Il remarqua lui aussi à plusieurs reprises que la grande aiguille de la
boussole placée sur son bureau modifiait son orientation chaque fois qu’une
aurore apparaissait dans le ciel au-dessus d'Uppsala, en Suède. Son beau-frère,
Peter Olaf Hiorter, fit de même, il passa l'année entière
entre 1741 et 1742 à observer la déviation de l’aiguille des boussoles
à chaque apparition des lumières.
En
1861, Benjamin Marsh a également « cherché à montrer
qu'une banderole aurorale est un courant électrique qui, provenant de la
partie supérieure de l’atmosphère et suivant la courbe magnétique
montante à travers sa base, » plafonne « au-delà des limites
supposées de l'atmosphère. »
Et
de nouveau en 1883, Selim Lemstron, un professeur finlandais, signala les relations
qu’il supposait exister entre les aurores boréales et l'activité
électrique. Il accomplit cela en produisant artificiellement une « aurore
à basse altitude » qui s'étendait à 120 mètres
au-dessus du sol, grâce à un immense appareil électrique qu’il
avait installé au sommet d'une colline près de Kultala en Finlande.
Ce fut considéré à l'époque comme « la seule
expérience connue ayant reproduit correctement à grande échelle
les propriétés de l'aurore. »
Pourtant,
que ce soit électriques ou autre, personne n'avait encore réussi
à découvrir ce qui provoquait réellement ces lumières
scintillantes.
Le
nouveau challenger fut le Norvégien Olaf Kristian Birkeland (1867-1917),
que nous avons eu l'occasion d'évoquer plus tôt en passant. Depuis
sa base à Christiania, rebaptisée plus tard Oslo, Birkeland consacra
une grande partie de sa vie à une enquête intensive sur la déconcertante
aurore boréale. Pendant cette période de sa vie, afin de pouvoir
étudier le phénomène directement, il monta des expéditions
vers des régions éloignées couvertes de glace, trimbalant
des instruments et l'équipement de survie en haut de pentes escarpées,
établissant des camps sous les climats les plus sinistres.
Ayant
reçu un enseignement en électromagnétisme au début
de sa carrière, il n'est pas surprenant qu’il chercha, lui aussi, une solution
électromagnétique à l’origine des aurores.
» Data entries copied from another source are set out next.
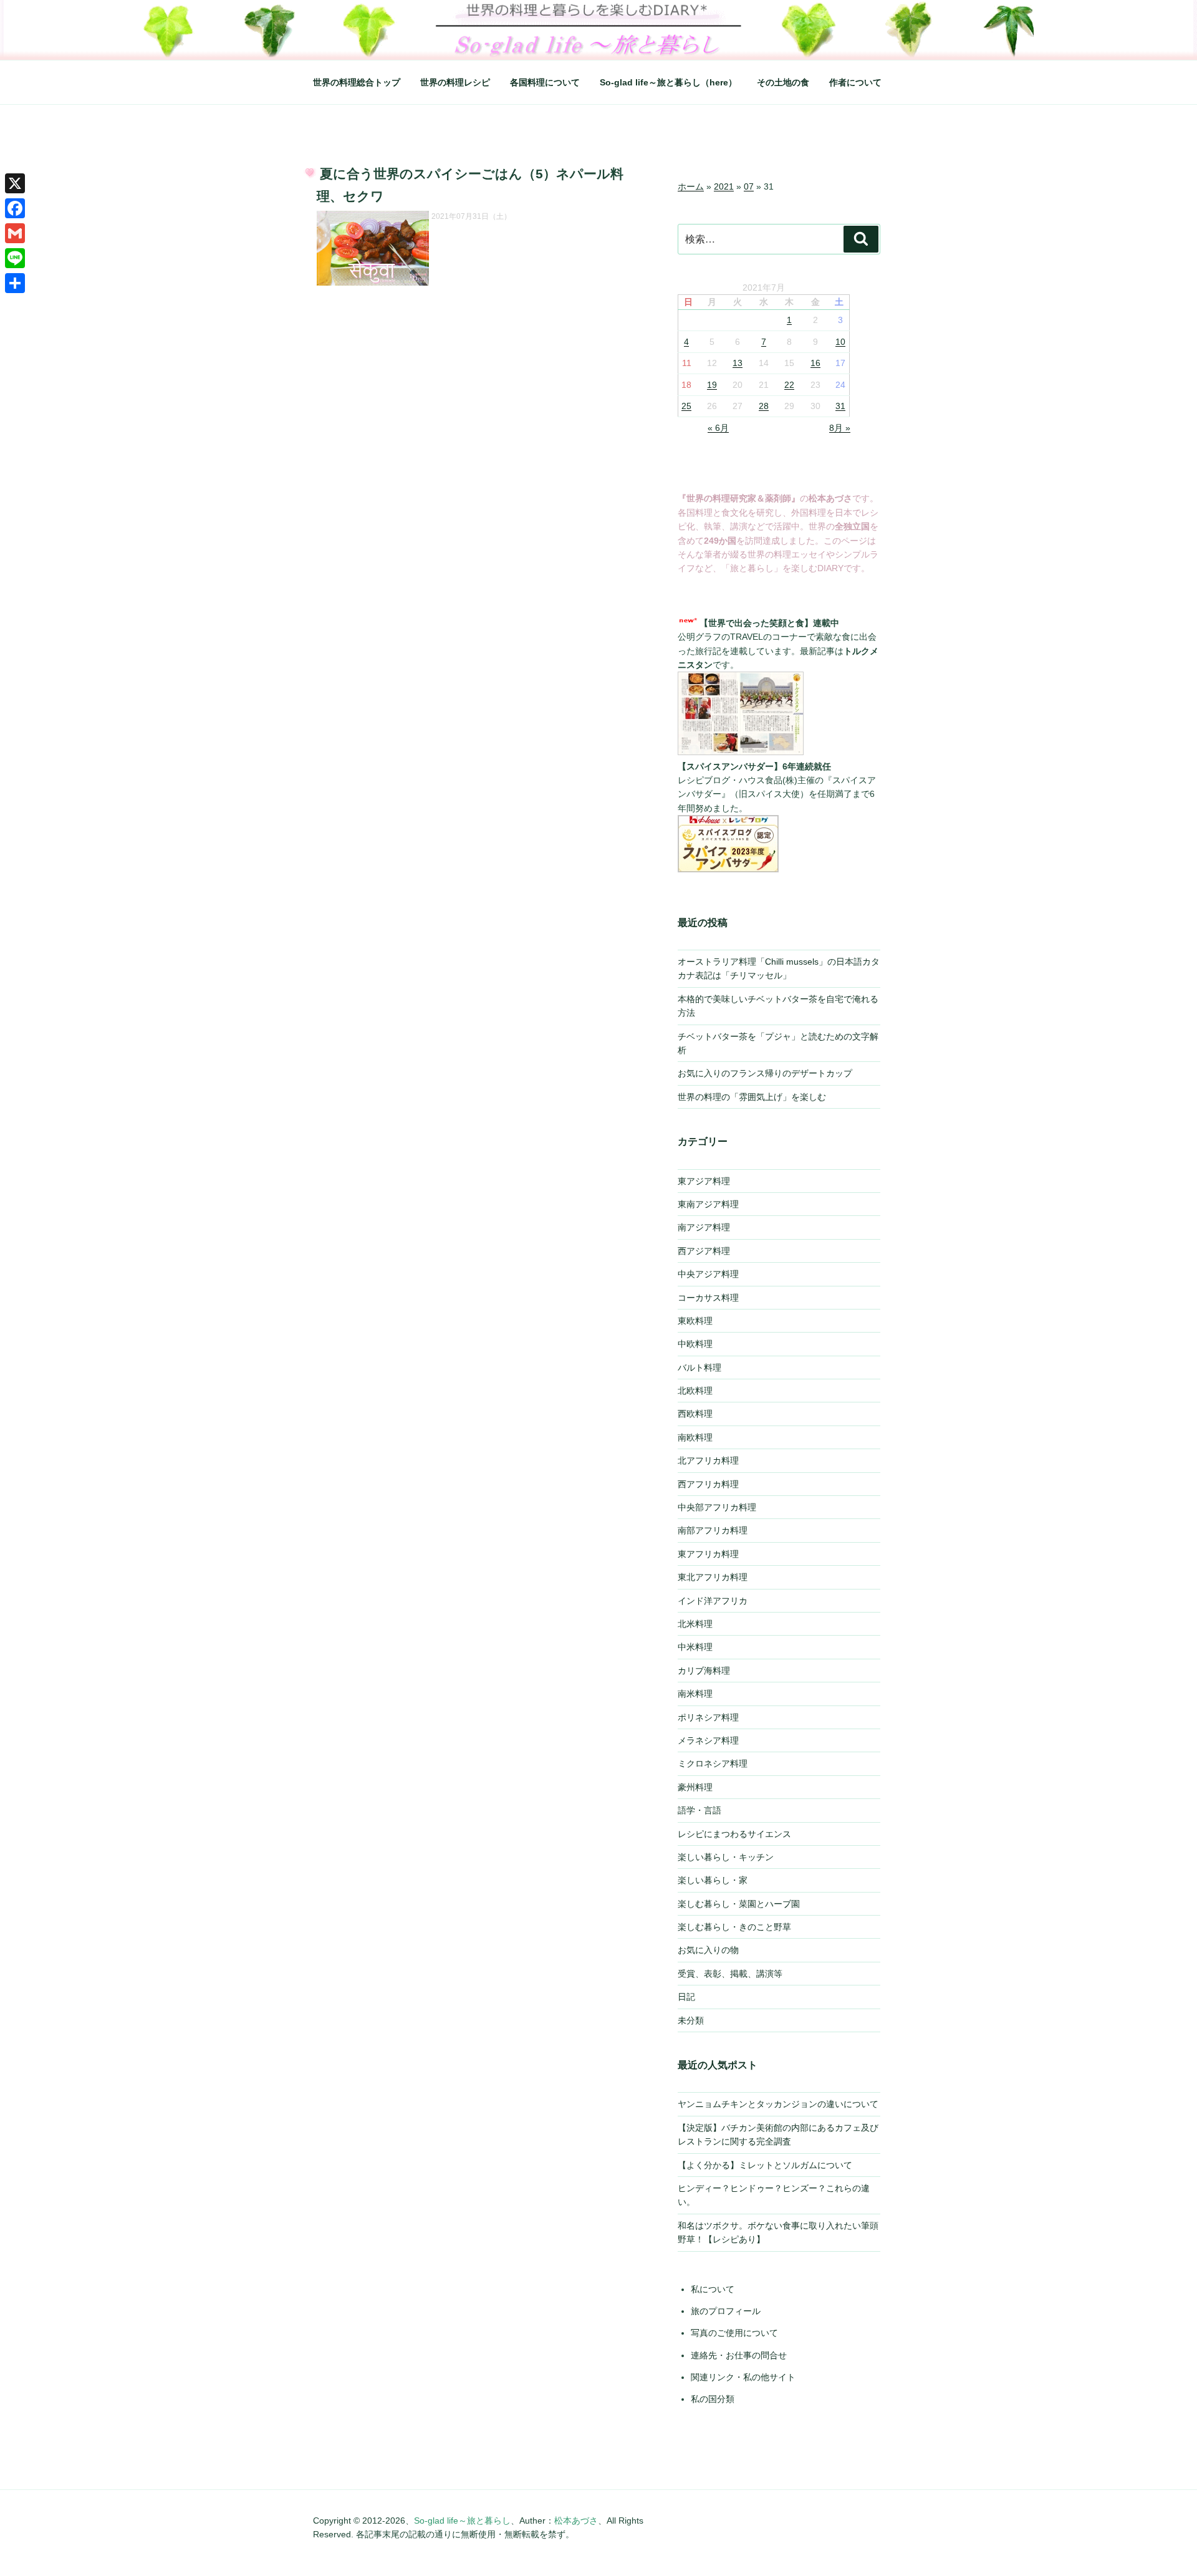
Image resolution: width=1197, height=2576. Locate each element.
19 (712, 385)
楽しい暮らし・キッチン (726, 1857)
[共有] (14, 283)
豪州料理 (695, 1787)
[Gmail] (14, 233)
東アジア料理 (704, 1181)
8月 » (839, 428)
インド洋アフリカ (713, 1601)
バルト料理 (699, 1367)
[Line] (14, 258)
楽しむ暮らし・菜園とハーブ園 (739, 1904)
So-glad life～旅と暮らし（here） (668, 82)
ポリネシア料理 (708, 1717)
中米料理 (695, 1647)
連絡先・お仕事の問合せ (739, 2355)
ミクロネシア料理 (713, 1763)
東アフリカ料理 (708, 1554)
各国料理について (545, 82)
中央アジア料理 (708, 1274)
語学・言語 (699, 1810)
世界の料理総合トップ (356, 82)
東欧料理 (695, 1321)
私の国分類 (712, 2399)
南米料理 (695, 1694)
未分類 (691, 2020)
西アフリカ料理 (708, 1484)
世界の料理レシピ (455, 82)
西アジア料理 (704, 1251)
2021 (724, 186)
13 (738, 363)
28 (764, 406)
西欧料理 (695, 1414)
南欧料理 (695, 1437)
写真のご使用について (734, 2333)
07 (749, 186)
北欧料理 (695, 1391)
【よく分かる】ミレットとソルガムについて (765, 2165)
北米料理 (695, 1624)
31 (840, 406)
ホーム (691, 186)
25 (686, 406)
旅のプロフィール (726, 2311)
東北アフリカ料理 (713, 1577)
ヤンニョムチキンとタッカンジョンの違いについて (778, 2104)
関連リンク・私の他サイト (743, 2377)
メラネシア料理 (708, 1740)
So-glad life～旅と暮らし (462, 2520)
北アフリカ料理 (708, 1460)
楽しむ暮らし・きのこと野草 (734, 1927)
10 (840, 342)
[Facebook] (14, 208)
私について (712, 2289)
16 (815, 363)
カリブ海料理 (704, 1671)
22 (789, 385)
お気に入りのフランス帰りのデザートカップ (765, 1073)
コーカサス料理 (708, 1298)
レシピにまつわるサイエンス (734, 1834)
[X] (14, 183)
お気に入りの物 (708, 1950)
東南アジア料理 (708, 1204)
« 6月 (718, 428)
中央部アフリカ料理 (717, 1507)
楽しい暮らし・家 (713, 1880)
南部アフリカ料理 (713, 1530)
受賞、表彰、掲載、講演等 (730, 1974)
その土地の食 (783, 82)
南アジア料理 (704, 1227)
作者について (855, 82)
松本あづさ (576, 2520)
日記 (686, 1997)
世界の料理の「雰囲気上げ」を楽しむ (752, 1097)
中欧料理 (695, 1344)
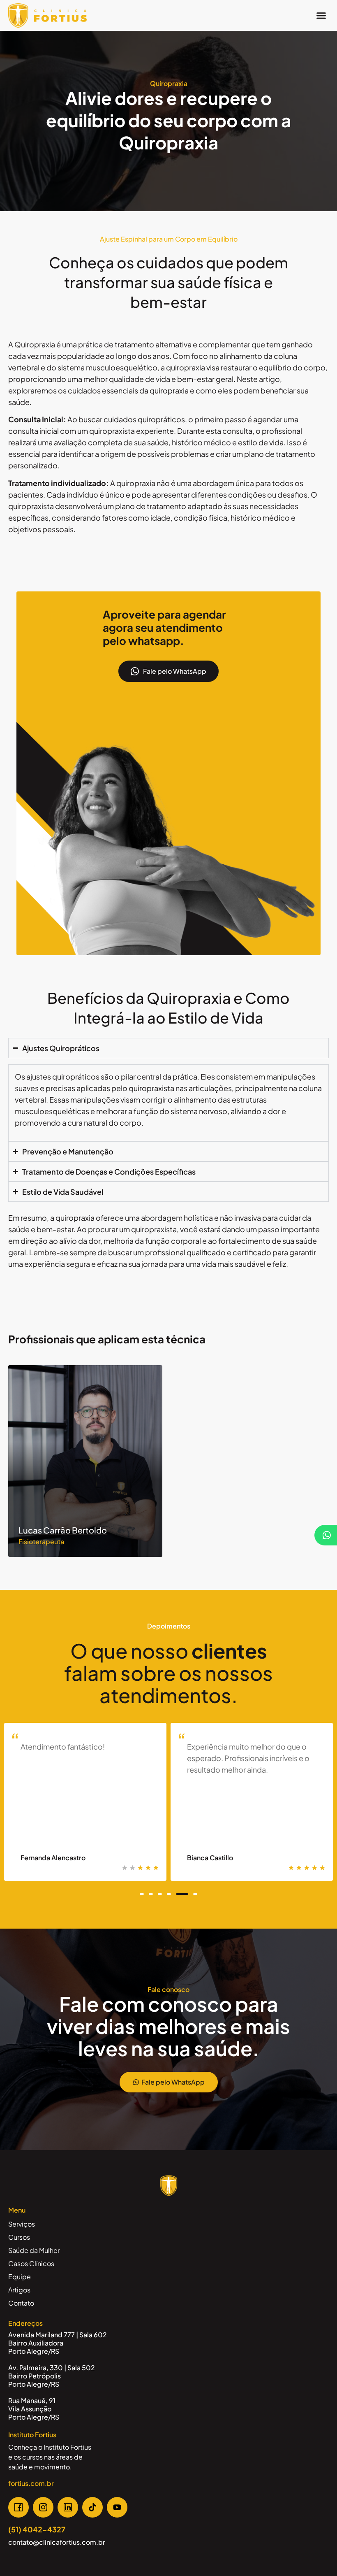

Il fut en outre
motivé en cela par les travaux de William Crookes, en Angleterre, qui avait
établi que les rayons cathodiques dans les tubes à décharge
peuvent être déviés par un aimant. Birkeland se demanda donc
si des électrons — qui sont à vrai dire un équivalent des
rayons cathodiques — pouvaient être éjectés par le Soleil
vers la Terre. Si ces électrons pouvaient être capturés par
le champ magnétique de la Terre, expliqua-t-il, ils auraient des chances
de se diriger vers les pôles. En traversant l'atmosphère supérieure,
ces électrons ne pourraient-ils pas de même la faire rayonner, exactement
comme ce que l’on voit dans les tubes à décharge en laboratoire ?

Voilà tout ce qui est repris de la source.